**Goal of the exercise**
Rename "screenshot" to "capture" in the records from the first line through the line containing "click(x=47, y=146)", and reproduce those lines with everything else unchanged. Leave the pictures out of your answer.

**Data to process**

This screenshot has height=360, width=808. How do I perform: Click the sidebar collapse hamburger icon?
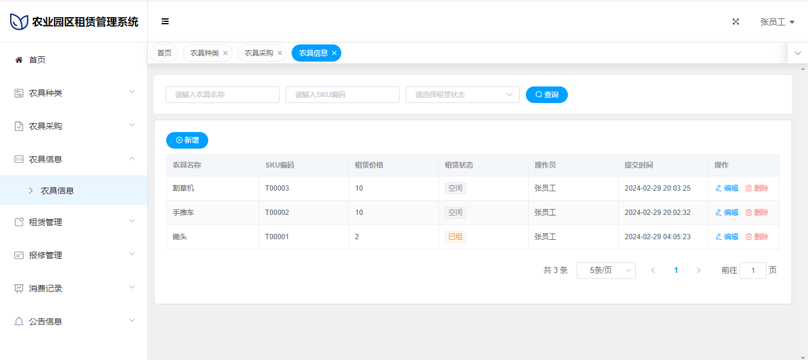(x=165, y=21)
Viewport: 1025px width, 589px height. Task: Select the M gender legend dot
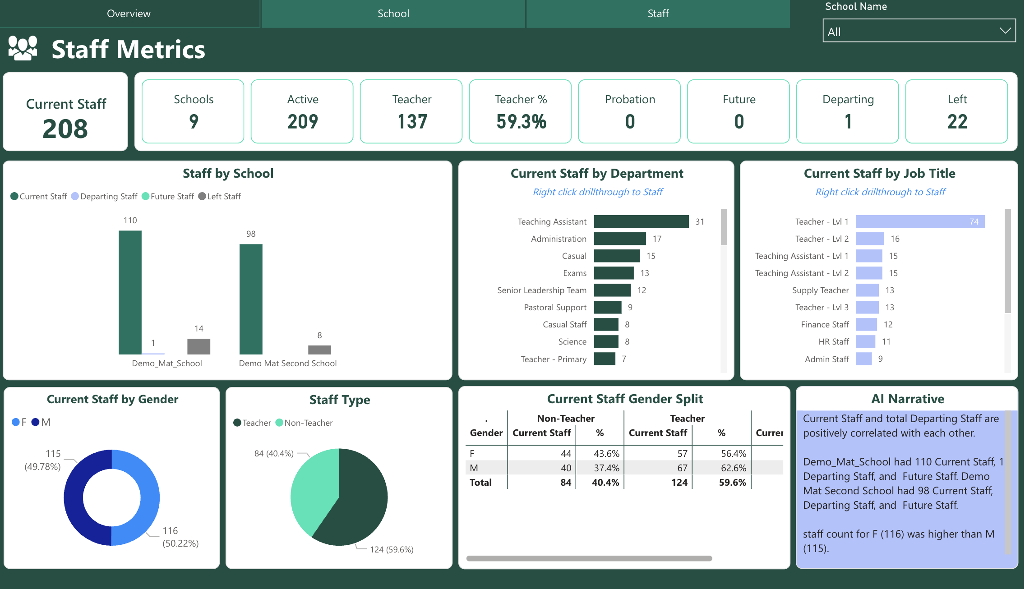36,422
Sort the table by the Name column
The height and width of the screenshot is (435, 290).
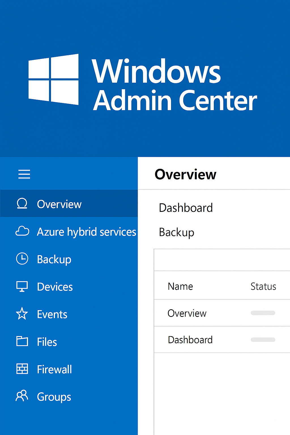[180, 286]
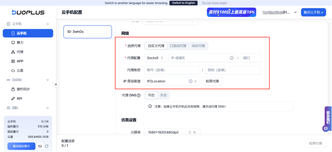Click the refresh icon in quota panel

click(x=47, y=146)
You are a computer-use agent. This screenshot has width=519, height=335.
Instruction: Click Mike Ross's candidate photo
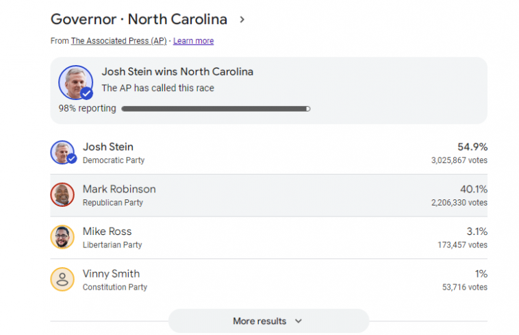point(62,237)
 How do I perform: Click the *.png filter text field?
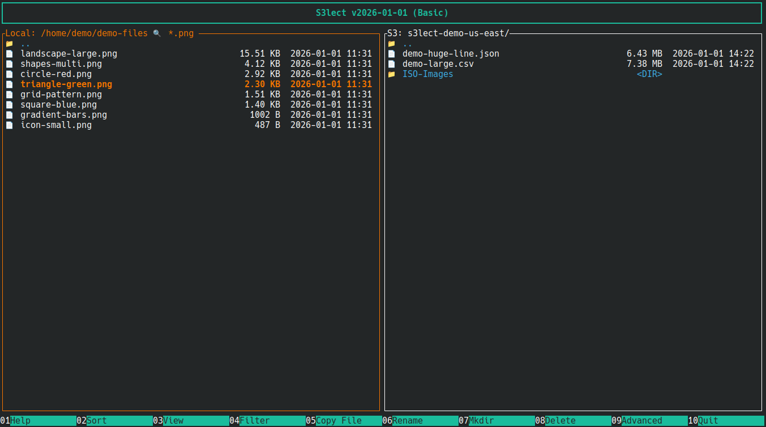point(180,33)
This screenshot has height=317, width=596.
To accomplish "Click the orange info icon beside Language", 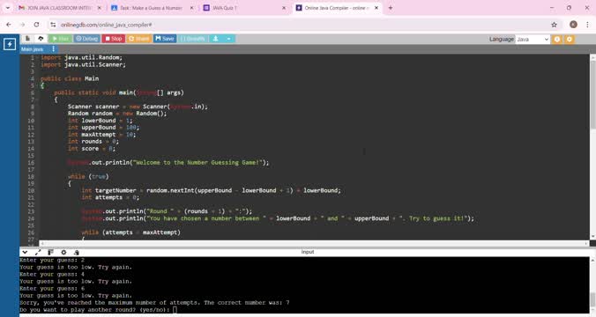I will click(x=557, y=39).
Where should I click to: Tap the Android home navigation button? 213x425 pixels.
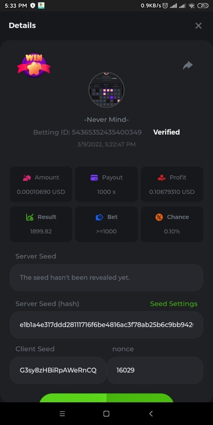click(106, 414)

**In response**
This capture has height=360, width=808. How do I perform: Click the sidebar collapse hamburger icon?
(x=165, y=21)
Viewport: 1025px width, 589px height. Task: Select the M gender legend dot
36,422
Sort the table by the Name column
The height and width of the capture is (435, 290).
[180, 286]
Click the refresh icon in quota panel

click(x=47, y=146)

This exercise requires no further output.